In a statement emailed to K-12 Dive on Tuesday, a PowerSchool spokesperson said the ed tech company “strictly and proactively” follows student data privacy requirements at the federal and state levels. Despite denying wrongdoing, the company entered into the settlement agreement with the codefendants “to avoid the uncertainty, distraction, and expense” of ongoing litigation.
“Importantly, the schools and districts who are PowerSchool customers own their data,” the PowerSchool spokesperson said. “We do not sell student data, we do not collect, maintain, use, or share student personal information beyond what is authorized by the district, parent, or student.”
Accountability in the age of ed tech pushback
The Naviance case is also significant, Levin said, because it’s part of an emerging, broader trend of ed tech companies being held accountable for the first time in the courts and through federal regulations for allegedly not keeping their promises to protect children’s privacy and security online.
In another related example, he cited the Federal Trade Commission’s December announcement that it had reached a settlement with Illuminate Education after the ed tech company’s 2021 data breach exposed the personal data of over 10 million students.
All of this is happening as schools are increasingly facing pushback on screentime and the use of ed tech in classrooms, Levin said.
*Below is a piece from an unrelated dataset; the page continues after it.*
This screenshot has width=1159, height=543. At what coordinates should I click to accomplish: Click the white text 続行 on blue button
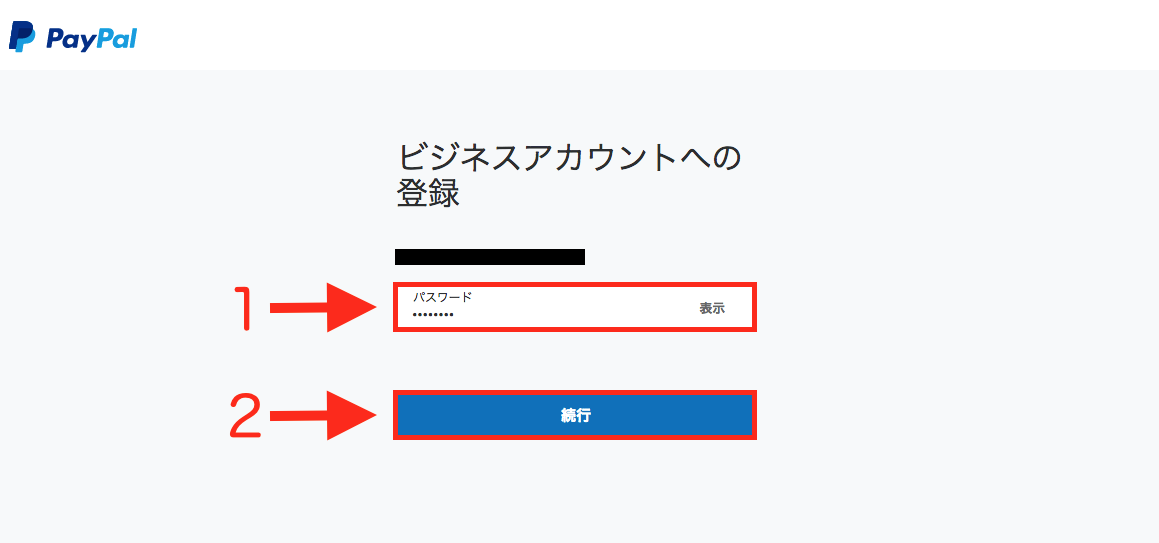(x=575, y=416)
Parents, teachers and sometimes even students are “seeing the downsides to the amount and type of technology usage that is related to school,” he said.
This growing momentum against ed tech in schools could be a correction to classrooms’ “extreme” overreliance on technology that sped up during the COVID-19 pandemic, when schools had to switch to virtual instruction for an extended period, Levin said.
“I definitely have seen schools start to even walk back 1:1 initiatives because of cost,” Levin said. “Maybe our youngest students don’t need devices. Or maybe we’re not going to rely on all of these different online content providers.”
Another pending case against PowerSchool
Meanwhile, a multidistrict class action lawsuit against PowerSchool is moving forward in federal district court. That case involves an alleged December 2024 data breach at the ed tech giant that allegedly led to the exposure of sensitive personal data for 50 million teachers and students, according to court documents.
PowerSchool is continuing to invest in advanced security technologies and work with districts, privacy experts and regulators to ensure it is meeting the highest standards of student data privacy, the company’s spokesperson said in response to the ongoing class action lawsuit over the 2024 data breach.
While settlements and charges have been growing against companies over alleged failures to protect student data privacy, Levin said there have been fewer successful cases involving K-12 cybersecurity. Levin said he’ll be watching to see if the PowerSchool case advances as the student data privacy cases have been.
“I think we’re much further ahead as a nation in thinking about what’s important in protecting student information than we are in what we need to do to secure it,” Levin said.